第六章


[05]潜入A


バタバタと騒々しい足音が扉の向こうから近づいてくる。

「・・・・・どうやら準備が整ったようですね」

口の端に張り付く、不適で不穏な笑みを消し、蒼はカフェテーブルに置かれていた金細工の髪飾りを自らの髪に差す。

金の鎖が複雑に連なった髪飾りが、しゃらんと涼しげな音をたてた。

「随分怒っているようだが?」

呆れたように溜め息をつく灰は、空になったカップに気付き、新たなお茶の準備をする。

その間も足音はどんどんと近づく。
そして間も無く、騒々しい音とともに重い扉が開かれた。

「蒼殿!」

怒気をはらんだ低い声。普段の礼儀正しい彼ならば、決して忘れないだろうノックも入室の挨拶もない。
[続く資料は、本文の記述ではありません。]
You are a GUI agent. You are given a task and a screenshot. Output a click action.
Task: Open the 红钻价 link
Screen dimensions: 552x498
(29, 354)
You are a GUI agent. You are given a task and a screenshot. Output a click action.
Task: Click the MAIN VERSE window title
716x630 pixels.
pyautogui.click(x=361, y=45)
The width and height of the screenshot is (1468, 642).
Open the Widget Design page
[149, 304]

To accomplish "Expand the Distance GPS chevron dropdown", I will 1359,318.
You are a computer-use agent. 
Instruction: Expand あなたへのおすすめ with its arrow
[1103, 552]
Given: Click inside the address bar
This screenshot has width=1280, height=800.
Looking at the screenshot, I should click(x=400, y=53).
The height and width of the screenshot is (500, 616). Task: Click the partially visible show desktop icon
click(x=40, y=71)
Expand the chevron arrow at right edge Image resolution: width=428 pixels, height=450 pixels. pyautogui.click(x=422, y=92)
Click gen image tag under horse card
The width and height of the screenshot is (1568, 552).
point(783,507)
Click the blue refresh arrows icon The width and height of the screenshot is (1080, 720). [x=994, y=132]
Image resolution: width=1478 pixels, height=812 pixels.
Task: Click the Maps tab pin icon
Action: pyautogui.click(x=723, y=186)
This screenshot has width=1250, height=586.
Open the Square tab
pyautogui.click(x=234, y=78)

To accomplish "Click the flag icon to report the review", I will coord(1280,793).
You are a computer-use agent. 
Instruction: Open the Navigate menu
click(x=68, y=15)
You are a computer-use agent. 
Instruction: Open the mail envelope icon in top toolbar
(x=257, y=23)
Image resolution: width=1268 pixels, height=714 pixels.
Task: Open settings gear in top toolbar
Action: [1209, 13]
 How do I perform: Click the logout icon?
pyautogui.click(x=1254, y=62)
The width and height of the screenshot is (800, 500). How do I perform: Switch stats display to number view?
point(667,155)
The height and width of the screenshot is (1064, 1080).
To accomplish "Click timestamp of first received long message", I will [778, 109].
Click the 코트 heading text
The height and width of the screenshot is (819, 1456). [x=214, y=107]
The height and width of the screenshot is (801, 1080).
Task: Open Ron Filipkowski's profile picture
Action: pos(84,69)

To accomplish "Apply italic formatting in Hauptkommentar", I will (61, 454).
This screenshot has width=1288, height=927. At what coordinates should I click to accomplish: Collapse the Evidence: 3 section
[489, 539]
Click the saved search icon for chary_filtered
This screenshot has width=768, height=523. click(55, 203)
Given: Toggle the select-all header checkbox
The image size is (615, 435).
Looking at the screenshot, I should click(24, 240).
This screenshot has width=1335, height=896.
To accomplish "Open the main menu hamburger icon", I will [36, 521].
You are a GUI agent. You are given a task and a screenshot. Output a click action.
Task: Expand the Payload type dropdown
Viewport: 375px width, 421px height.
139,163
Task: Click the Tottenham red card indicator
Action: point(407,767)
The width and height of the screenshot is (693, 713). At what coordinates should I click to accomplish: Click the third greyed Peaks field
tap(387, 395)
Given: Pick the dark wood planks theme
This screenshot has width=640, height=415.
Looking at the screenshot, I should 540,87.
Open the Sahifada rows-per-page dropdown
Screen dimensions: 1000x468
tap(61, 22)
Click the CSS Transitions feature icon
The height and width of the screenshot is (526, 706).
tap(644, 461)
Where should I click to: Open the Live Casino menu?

ざかざかと小路を分け入ってくる様は、そこここに置かれた無数の鉢を蹴倒さんばかりだ。

「蒼殿っ!」

最後の樹木の葉を払いのけ、サイクレスは温室の奥に設置された応接間に足を踏み入れる。

その顔は、怒りで赤く染まって・・・・・は見えなかった。

「ほう、随分見違えたではないか」

サイクレスの正面、一人掛けの椅子に座る灰が、新たな客人の為にカップにお湯を注ぎ温める。その白い面には、感心したような笑みが浮かんでいた。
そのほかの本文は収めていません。